🤖 AI Summary
To address the performance and energy-efficiency degradation in DNN inference caused by data movement bottlenecks, this paper proposes DataMaestro—a novel dataflow engine featuring a decoupled streaming memory-access architecture tailored for dataflow accelerators. Key innovations include strict separation of computation and memory access, programmable address generation, fine-grained dynamic prefetching, bank-conflict-aware address-mode switching, and on-the-fly on-chip data transformation to reduce memory traffic. Evaluated on a RISC-V host with FPGA prototyping and VLSI synthesis, DataMaestro achieves near 100% core utilization on Tensor Core–style GEMM accelerators, outperforming state-of-the-art designs by 1.05×–21.39×. The memory-access engine occupies only 6.43% of total chip area and consumes just 15.06% of system power, delivering substantial improvements in energy efficiency.
📝 Abstract
Deep Neural Networks (DNNs) have achieved remarkable success across various intelligent tasks but encounter performance and energy challenges in inference execution due to data movement bottlenecks. We introduce DataMaestro, a versatile and efficient data streaming unit that brings the decoupled access/execute architecture to DNN dataflow accelerators to address this issue.
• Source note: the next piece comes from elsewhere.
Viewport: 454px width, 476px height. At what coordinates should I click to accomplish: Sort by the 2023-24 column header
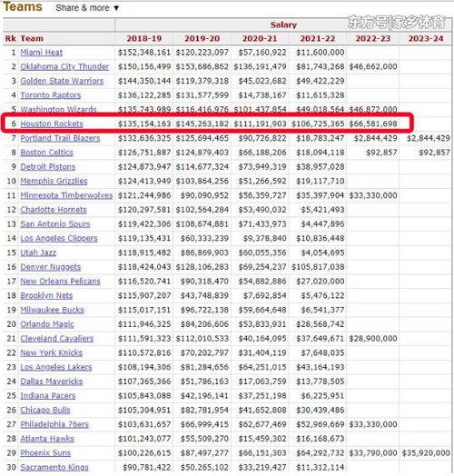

DataMaestro supports flexible and programmable access patterns to accommodate diverse workload types and dataflows, incorporates fine-grained prefetch and addressing mode switching to mitigate bank conflicts, and enables customizable on-the-fly data manipulation to reduce memory footprints and access counts. We integrate five DataMaestros with a Tensor Core-like GeMM accelerator and a Quantization accelerator into a RISC-V host system for evaluation. The FPGA prototype and VLSI synthesis results demonstrate that DataMaestro helps the GeMM core achieve nearly 100% utilization, which is 1.05-21.39x better than state-of-the-art solutions, while minimizing area and energy consumption to merely 6.43% and 15.06% of the total system.